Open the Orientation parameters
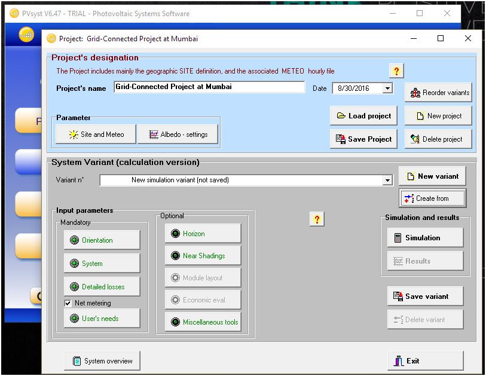The image size is (486, 376). 102,240
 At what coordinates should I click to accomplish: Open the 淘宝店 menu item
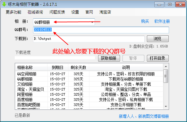[x=105, y=12]
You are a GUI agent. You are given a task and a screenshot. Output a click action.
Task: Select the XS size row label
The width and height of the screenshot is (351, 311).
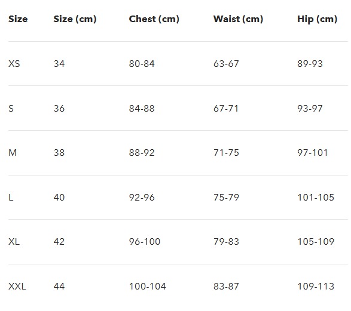[14, 64]
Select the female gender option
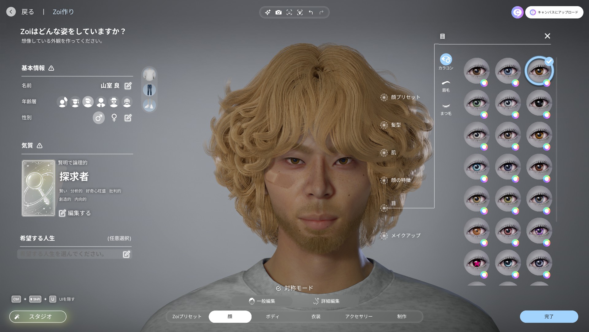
++++++++++++++++++++
| Aim |
Please copy out every line of the listing above word for word, leaving out the pictures.

| Reply |
Open the Orientation parameters
The image size is (486, 376). 102,240
 At what coordinates should I click to accomplish: Open the 淘宝店 menu item
[x=105, y=12]
You are a GUI agent. You are given a task and a screenshot. Output a click action.
Task: Select the XS size row label
The width and height of the screenshot is (351, 311).
[14, 64]
Select the female gender option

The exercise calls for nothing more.